§ **STATED TASK**: Pull out every line in the entries below that contains the word "split", and copy each of those lines in full.

○ ○ ○ ○ ○ ○ ○

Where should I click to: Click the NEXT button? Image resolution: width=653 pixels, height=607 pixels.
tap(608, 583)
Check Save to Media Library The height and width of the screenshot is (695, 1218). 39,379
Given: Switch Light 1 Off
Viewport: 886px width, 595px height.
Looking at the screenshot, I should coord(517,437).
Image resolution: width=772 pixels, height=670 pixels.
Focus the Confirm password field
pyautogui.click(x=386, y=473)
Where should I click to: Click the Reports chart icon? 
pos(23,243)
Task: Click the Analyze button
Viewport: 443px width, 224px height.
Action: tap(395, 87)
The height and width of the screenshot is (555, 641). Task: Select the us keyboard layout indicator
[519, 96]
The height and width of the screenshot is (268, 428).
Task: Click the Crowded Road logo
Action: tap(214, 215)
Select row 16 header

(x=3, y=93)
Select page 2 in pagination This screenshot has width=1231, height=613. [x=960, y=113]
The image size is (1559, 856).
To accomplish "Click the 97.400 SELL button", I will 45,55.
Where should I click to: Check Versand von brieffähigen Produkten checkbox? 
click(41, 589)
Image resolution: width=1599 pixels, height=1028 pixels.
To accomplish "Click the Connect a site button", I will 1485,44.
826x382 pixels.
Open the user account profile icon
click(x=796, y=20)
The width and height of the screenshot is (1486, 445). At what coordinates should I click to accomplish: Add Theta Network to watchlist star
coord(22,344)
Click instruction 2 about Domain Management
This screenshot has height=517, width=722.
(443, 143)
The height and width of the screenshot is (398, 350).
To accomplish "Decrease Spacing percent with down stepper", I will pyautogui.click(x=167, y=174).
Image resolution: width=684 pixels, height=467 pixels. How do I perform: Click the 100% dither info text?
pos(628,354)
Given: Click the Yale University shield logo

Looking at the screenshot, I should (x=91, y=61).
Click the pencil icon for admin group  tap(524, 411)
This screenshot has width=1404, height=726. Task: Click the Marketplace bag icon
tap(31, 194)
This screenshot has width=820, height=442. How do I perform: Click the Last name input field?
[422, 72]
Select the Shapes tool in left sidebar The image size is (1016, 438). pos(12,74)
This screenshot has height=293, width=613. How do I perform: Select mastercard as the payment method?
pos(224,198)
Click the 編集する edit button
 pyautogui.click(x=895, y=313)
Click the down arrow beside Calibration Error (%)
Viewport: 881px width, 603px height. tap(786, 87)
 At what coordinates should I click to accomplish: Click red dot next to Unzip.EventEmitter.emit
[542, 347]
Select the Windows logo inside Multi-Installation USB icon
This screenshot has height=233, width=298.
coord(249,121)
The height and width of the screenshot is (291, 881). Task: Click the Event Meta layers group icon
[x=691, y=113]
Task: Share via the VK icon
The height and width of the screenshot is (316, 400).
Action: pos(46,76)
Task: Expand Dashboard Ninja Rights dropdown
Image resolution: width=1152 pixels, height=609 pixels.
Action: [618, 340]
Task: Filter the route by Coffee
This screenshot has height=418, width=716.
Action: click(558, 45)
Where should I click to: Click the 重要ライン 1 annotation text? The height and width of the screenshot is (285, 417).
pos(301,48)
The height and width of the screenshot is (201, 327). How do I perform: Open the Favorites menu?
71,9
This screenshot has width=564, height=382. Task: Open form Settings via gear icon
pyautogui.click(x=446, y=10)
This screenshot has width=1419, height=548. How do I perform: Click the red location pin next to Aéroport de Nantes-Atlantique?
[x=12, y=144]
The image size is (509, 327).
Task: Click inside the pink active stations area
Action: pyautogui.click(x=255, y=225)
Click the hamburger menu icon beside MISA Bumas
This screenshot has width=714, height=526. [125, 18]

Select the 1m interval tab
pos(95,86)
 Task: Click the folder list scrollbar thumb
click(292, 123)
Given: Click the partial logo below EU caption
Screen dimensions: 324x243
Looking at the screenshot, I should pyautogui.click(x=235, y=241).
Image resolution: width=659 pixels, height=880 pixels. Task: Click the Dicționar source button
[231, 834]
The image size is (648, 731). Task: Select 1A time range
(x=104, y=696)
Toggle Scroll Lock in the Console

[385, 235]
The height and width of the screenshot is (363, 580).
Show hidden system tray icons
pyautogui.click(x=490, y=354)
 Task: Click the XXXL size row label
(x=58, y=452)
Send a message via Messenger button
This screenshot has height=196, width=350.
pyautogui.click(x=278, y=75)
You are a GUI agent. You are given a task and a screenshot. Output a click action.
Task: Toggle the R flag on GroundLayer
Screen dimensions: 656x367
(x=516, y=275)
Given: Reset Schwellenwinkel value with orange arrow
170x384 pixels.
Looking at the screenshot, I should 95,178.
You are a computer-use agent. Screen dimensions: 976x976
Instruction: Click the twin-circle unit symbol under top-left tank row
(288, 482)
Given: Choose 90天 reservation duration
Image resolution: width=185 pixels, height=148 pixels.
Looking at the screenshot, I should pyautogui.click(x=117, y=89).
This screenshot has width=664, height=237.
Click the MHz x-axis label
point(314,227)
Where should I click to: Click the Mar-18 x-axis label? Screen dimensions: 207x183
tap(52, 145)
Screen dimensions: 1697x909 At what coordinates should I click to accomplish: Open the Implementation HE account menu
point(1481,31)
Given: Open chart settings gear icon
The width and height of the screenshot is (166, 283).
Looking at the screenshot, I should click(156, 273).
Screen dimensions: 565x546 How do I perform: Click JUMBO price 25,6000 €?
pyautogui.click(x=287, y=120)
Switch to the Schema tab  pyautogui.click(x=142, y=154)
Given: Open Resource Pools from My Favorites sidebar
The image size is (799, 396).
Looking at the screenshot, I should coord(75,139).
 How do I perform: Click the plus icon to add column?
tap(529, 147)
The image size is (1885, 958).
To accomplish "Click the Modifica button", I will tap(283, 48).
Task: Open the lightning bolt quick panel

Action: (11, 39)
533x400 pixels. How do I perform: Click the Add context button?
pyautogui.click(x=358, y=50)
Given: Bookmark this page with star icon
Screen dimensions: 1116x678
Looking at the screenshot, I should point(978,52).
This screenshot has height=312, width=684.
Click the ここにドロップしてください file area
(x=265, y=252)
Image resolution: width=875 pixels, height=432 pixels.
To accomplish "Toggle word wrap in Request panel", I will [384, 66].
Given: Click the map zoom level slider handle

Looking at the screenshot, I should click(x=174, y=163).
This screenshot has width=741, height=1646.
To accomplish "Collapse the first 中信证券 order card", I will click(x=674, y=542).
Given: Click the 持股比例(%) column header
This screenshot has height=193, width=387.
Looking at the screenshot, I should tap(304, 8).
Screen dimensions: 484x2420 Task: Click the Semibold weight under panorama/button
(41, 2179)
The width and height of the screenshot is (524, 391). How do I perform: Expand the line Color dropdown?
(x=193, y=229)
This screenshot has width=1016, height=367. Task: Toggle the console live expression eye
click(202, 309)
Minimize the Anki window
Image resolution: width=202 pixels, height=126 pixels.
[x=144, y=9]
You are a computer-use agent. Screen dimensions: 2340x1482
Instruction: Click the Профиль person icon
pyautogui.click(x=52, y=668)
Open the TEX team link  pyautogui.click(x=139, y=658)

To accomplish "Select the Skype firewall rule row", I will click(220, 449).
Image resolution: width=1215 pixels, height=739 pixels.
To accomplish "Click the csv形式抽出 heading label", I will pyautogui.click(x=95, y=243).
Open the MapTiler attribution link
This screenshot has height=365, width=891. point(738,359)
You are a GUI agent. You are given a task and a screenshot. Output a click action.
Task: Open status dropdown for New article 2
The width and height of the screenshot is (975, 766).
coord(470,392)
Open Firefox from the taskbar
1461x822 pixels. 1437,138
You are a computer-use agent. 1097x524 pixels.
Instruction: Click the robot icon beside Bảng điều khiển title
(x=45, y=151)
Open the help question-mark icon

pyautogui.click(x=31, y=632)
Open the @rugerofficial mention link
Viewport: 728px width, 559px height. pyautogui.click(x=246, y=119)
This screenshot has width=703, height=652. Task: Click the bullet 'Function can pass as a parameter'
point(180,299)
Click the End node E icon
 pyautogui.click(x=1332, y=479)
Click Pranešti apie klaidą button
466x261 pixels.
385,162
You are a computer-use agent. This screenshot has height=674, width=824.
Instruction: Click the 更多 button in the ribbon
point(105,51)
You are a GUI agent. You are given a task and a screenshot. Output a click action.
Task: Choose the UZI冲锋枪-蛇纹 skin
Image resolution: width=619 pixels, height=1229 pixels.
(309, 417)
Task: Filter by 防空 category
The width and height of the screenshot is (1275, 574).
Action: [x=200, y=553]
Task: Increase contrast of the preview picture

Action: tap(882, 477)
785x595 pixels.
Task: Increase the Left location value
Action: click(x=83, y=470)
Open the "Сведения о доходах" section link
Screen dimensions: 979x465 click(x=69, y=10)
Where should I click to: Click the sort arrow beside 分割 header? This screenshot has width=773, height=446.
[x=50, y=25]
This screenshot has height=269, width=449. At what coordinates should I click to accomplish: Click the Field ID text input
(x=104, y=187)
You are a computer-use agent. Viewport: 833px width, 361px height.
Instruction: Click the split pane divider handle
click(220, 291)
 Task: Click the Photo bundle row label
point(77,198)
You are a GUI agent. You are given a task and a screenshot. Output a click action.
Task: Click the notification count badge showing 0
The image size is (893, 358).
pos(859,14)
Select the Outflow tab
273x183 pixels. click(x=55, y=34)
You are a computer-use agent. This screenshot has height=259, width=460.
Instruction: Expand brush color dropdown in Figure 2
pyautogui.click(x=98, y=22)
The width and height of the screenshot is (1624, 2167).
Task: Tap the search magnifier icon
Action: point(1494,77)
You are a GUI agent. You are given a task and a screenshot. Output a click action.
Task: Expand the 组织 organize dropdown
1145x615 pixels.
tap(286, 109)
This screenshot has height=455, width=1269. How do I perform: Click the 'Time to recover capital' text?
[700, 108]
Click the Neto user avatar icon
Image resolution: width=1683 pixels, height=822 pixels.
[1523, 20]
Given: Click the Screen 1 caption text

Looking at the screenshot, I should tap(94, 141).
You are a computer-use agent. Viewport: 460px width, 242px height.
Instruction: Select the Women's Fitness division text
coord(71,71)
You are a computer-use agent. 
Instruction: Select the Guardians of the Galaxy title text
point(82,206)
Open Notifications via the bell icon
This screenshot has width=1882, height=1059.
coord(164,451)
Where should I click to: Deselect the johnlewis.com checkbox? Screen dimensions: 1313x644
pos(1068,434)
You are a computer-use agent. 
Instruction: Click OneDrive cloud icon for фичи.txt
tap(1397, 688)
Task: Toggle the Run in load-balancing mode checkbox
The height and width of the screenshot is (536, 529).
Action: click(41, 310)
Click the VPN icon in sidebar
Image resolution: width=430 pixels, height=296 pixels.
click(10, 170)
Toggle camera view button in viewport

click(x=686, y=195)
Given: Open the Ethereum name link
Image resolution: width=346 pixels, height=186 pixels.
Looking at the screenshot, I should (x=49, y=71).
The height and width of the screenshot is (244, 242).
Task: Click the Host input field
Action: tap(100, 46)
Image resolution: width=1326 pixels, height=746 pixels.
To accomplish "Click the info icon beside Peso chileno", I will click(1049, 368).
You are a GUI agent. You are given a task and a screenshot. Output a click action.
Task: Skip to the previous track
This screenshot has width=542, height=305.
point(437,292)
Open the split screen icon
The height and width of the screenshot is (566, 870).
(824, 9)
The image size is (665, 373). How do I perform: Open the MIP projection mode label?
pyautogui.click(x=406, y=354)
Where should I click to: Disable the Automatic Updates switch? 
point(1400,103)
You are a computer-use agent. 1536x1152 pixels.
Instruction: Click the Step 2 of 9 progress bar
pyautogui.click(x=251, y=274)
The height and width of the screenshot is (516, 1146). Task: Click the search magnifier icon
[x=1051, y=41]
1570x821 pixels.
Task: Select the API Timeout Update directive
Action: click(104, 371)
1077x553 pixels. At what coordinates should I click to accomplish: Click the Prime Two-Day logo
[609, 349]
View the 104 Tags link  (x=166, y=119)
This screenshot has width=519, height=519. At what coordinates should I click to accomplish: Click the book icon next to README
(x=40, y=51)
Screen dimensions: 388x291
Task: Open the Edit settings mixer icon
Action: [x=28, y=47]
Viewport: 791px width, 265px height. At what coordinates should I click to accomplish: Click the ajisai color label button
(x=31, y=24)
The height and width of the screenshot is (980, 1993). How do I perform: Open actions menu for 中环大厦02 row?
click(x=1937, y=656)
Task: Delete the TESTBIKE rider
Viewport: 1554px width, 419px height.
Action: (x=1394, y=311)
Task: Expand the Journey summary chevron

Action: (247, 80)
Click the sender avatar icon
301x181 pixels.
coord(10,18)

○ ○ ○ ○ ○ ○ ○

§ **EXERCISE ANSWER**:
Instruction: Click the split pane divider handle
Open the split screen icon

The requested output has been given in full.